*Try it:* Only lines containing the word "computer" are needed; pull them out of the material.

*Source information:*
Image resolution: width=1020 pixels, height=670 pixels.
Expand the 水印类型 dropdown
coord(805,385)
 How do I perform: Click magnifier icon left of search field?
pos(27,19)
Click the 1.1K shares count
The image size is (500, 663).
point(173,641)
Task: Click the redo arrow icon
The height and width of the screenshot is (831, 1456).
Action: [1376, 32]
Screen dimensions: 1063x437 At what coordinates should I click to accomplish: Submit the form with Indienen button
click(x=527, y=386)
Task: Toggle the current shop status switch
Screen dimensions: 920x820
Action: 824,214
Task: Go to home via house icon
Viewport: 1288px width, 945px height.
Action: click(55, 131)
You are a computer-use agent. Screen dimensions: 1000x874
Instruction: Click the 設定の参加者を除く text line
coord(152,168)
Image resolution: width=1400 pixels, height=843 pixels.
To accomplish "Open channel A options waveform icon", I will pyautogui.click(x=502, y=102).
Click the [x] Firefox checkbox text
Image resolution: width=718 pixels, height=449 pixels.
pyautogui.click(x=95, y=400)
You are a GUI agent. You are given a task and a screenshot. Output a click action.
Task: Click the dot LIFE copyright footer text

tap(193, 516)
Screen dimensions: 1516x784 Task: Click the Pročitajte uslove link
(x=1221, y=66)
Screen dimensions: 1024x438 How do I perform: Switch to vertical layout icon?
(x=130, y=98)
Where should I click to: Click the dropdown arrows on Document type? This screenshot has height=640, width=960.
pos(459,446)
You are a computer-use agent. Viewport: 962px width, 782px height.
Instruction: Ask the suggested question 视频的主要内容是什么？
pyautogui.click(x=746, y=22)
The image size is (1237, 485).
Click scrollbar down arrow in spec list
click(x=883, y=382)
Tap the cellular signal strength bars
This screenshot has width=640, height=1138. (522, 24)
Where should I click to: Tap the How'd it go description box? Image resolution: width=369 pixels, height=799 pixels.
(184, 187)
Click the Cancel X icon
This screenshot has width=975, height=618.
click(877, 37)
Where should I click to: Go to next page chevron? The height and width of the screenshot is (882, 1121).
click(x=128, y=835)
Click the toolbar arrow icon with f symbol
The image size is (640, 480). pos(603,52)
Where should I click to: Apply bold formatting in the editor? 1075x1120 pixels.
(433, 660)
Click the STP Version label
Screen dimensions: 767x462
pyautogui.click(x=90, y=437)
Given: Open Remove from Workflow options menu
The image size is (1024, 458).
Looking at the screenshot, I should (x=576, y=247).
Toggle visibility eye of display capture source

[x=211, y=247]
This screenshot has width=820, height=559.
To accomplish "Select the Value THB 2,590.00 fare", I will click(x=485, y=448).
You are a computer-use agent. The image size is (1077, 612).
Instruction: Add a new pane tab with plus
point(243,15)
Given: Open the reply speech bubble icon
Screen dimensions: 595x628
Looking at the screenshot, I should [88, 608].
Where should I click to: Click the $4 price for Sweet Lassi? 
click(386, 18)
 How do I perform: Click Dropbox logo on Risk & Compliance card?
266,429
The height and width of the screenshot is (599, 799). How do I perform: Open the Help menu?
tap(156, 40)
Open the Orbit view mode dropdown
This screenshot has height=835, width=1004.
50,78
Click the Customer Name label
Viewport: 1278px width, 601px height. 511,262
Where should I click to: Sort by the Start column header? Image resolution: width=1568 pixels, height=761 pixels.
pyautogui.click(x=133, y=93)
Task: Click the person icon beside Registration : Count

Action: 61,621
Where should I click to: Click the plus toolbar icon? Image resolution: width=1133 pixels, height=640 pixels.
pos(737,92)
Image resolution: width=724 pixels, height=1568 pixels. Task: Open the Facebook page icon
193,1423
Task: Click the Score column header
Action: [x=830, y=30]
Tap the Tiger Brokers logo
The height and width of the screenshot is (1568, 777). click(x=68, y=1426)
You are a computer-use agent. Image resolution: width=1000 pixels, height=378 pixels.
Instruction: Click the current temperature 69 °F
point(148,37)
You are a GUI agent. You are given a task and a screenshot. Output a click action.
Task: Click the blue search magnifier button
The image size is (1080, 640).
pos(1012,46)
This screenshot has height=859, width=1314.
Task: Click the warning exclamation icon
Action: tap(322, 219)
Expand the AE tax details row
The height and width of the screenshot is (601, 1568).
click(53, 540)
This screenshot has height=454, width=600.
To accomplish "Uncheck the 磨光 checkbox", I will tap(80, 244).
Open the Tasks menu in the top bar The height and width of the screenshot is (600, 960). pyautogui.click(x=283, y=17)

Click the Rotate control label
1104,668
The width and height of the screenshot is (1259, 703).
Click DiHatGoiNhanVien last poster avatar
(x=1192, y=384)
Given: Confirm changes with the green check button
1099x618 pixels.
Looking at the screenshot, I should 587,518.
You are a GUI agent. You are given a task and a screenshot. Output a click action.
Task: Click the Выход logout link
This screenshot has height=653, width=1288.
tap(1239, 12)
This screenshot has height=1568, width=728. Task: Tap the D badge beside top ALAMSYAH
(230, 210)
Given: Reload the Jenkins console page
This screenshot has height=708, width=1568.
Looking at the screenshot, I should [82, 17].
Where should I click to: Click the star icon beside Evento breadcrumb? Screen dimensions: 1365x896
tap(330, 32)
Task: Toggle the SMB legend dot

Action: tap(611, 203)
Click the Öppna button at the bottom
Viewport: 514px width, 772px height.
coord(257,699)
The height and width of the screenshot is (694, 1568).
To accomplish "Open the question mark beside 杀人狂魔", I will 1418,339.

*Result below:*
You are a computer-use agent. Screen dimensions: 1000x874
You are a computer-use agent. Viewport: 962px width, 782px height.
You are a computer-use agent. The image size is (1077, 612).
You are a computer-use agent. Image resolution: width=1000 pixels, height=378 pixels.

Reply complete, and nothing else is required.